Finally, given the problem of student mobility (as well as several other problems discussed in the Brief), it is not possible to construct statistically valid performance indicators if tests, assessments, or other student outcomes are measured so infrequently that a significant proportion of students change schools between testings.
Given the substantial problems that exist with common educational outcome indicators, what should be done to improve the situation? If one is interested in having indicators that are appropriate for accountability and/or evaluation purposes, a solution is to design indicator/evaluation systems based on the value-added approach, as has recently been done in a number of states and districts, for example, Dallas, Minneapolis, South Carolina, and Tennessee.

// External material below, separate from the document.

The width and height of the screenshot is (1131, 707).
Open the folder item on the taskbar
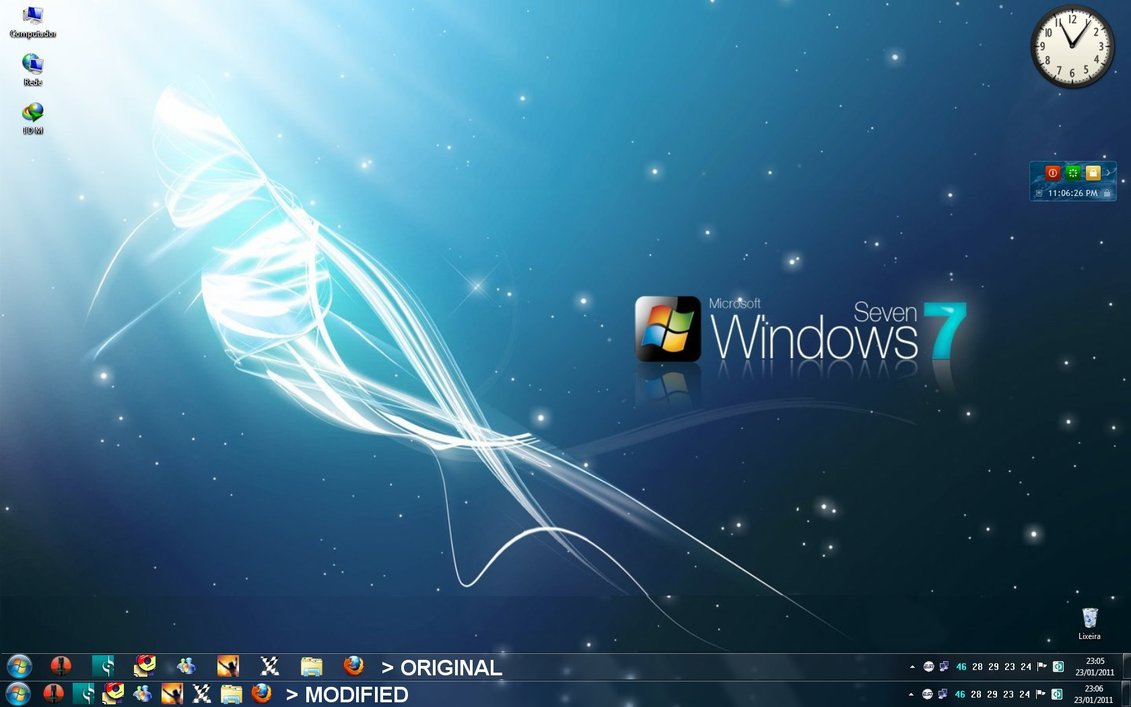[312, 666]
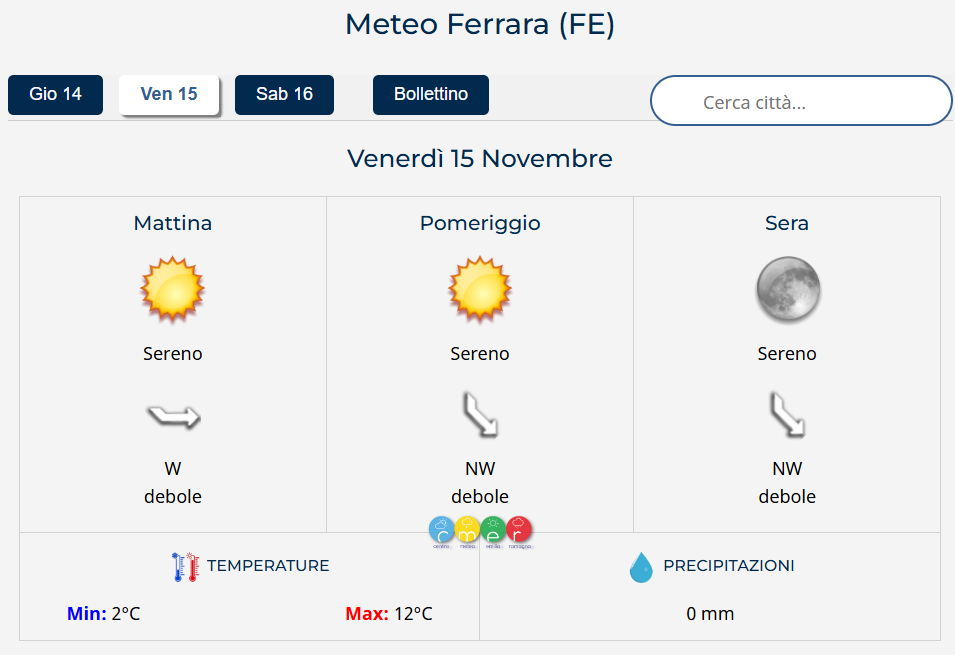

The essence of the value-added approach is that school and program performance is measured using a statistical regression model that includes, to the extent possible, all of the nonschool factors that contribute to growth in student achievement, in particular, prior student achievement and student, family, and neighborhood characteristics. The key idea is to statistically isolate the contribution of schools and programs to growth in student achievement at a given grade level from all other sources of student achievement growth.[ii] This isolation is particularly important in light of the fact that differences in prior achievement and student and family characteristics account for far more of the variation in student achievement than school-related factors. Failure to account for differences across schools in these characteristics could result in highly contaminated indicators of performance.
The
critique applies to any indicator that measures some aspect of the level of
student achievement, including, for example, median test scores and
proficiency-level indicators. A school-level average test score is a highly
flawed measure of school performance for four basic reasons. One, the average
test score is contaminated by factors
other than school performance, in particular, the average level of student
achievement prior to entering first grade—average initial achievement—and
the average effects of student, family, and community characteristics on student
achievement growth from first grade through the grade in which students are
tested. In fact, it is quite likely that comparisons across schools of average
test scores primarily reflect these differences rather than genuine differences
in intrinsic school performance. Thus, average test scores are highly biased
against schools that disproportionately serve academically disadvantaged
students and communities.
Two, the average test score reflects information about school performance that tends to be grossly out of date. Consider, for example, the average test score for a group of students tested at the end of tenth grade. The average test score for this group is a reflection of the accumulated learning that occurred in tenth grade during the prior year, two years earlier in ninth grade, three years earlier in eighth grade, and so on, all the way to kindergarten and preschool—eleven (or more) years earlier. Indeed, a tenth-grade level indicator could be dominated by information that is five or more years old. One consequence is that changes over time in average test scores could be negatively correlated with actual changes in program performance (Meyer, 1996). The fact that average test scores reflect out of date and possibly misleading information severely weakens them as instruments of public accountability. To allow educators to react in a timely and responsible fashion, performance indicators must reflect information that is current and accurate.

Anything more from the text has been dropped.